_Assignment_.
A bare number is all that is needed: how many lines below contain the string "size"?

Start of Source information

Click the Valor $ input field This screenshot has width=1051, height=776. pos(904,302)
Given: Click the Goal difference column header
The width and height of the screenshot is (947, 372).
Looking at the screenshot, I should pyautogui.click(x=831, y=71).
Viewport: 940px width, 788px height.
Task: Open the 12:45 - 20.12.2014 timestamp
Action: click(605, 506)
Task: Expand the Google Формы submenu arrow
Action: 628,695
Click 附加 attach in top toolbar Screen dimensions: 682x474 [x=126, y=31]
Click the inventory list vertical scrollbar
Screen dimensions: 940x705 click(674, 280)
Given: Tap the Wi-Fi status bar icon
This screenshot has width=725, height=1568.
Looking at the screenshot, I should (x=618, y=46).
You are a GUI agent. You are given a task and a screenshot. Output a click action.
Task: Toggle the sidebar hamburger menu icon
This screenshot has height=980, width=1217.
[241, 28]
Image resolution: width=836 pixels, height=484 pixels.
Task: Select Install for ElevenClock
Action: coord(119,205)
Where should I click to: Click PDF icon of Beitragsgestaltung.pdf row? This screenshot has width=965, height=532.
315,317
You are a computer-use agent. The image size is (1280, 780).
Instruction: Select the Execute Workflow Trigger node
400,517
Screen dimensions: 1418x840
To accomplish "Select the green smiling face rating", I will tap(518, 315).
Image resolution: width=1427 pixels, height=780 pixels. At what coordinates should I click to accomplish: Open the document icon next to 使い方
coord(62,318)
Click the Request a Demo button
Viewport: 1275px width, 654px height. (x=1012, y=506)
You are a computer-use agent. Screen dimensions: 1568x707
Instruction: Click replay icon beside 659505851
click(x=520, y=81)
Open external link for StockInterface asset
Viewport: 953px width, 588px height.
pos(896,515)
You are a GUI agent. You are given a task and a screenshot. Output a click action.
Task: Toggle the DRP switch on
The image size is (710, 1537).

End of Source information

_Solution for this exercise_.
2